__Task__: Please reproduce, exactly and with nothing added, the lines of the material below that run from the one containing "Toggle the photo checkbox for Toby叶 row" to the end.

======

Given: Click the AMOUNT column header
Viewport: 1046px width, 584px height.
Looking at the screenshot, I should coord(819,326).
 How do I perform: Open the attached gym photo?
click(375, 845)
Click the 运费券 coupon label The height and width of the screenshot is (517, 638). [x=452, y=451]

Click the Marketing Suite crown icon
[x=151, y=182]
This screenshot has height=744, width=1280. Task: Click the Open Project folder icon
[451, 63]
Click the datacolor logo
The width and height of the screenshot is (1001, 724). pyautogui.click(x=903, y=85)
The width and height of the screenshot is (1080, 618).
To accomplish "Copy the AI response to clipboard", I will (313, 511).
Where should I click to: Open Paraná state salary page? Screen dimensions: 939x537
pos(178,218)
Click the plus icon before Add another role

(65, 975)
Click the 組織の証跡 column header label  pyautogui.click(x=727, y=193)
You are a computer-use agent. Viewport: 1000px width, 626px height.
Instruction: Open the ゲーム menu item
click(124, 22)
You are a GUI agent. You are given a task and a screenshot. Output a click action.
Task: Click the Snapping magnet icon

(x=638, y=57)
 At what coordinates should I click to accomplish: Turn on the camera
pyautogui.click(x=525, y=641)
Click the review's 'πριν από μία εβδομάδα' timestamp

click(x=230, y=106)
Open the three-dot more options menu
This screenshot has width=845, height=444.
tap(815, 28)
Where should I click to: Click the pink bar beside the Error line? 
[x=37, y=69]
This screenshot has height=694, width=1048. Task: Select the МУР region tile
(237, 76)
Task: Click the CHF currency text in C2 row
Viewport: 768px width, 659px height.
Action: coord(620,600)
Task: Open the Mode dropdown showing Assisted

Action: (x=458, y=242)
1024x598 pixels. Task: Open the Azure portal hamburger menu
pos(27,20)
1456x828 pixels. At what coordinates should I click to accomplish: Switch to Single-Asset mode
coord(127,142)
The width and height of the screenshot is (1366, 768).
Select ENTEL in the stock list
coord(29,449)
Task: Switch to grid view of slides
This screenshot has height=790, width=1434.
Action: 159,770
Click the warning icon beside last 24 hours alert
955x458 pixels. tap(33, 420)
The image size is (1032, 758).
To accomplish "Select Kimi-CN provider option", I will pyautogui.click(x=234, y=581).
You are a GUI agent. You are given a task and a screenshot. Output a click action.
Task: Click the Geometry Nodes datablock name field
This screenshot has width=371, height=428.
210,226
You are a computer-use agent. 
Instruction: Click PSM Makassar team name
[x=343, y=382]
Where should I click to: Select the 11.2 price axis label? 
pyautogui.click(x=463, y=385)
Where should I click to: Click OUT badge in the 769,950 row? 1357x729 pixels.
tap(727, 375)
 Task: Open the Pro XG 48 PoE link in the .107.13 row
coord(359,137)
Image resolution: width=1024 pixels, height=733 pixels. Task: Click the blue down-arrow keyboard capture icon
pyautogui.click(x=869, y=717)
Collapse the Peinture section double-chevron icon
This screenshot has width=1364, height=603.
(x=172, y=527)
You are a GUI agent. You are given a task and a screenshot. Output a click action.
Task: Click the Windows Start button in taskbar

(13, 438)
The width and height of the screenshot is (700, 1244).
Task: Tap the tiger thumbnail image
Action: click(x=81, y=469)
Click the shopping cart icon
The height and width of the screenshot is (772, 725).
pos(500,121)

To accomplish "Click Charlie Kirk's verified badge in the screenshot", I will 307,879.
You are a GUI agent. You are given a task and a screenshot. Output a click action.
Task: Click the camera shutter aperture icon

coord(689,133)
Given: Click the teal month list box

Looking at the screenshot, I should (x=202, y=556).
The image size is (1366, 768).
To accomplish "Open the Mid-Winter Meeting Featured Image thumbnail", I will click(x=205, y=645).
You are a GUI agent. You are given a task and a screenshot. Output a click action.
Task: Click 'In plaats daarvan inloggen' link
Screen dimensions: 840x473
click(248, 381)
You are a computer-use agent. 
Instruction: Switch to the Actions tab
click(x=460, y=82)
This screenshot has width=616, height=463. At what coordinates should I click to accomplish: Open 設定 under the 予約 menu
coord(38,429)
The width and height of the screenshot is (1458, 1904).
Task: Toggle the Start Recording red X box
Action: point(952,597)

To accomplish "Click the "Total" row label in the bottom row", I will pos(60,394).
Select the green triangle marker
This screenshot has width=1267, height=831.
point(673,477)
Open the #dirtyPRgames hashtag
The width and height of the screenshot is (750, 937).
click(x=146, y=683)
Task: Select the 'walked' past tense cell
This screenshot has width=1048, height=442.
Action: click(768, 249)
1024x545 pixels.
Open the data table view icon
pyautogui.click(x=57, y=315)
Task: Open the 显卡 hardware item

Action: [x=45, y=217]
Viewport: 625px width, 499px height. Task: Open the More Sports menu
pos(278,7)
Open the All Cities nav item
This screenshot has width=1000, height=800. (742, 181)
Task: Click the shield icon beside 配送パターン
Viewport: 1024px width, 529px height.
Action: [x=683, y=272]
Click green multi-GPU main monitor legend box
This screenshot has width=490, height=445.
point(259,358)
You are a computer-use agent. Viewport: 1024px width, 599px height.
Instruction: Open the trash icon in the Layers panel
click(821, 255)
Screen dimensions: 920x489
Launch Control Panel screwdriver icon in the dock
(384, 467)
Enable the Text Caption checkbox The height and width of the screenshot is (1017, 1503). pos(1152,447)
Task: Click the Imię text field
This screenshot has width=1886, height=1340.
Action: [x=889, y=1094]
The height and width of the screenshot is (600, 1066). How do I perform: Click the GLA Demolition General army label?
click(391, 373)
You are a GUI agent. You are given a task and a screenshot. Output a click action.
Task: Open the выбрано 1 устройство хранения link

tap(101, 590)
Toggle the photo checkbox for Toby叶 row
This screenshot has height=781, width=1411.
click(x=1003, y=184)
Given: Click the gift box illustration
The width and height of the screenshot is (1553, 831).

======

__Solved exercise__:
Toggle the photo checkbox for Toby叶 row
This screenshot has height=781, width=1411.
click(x=1003, y=184)
Given: Click the gift box illustration
The width and height of the screenshot is (1553, 831).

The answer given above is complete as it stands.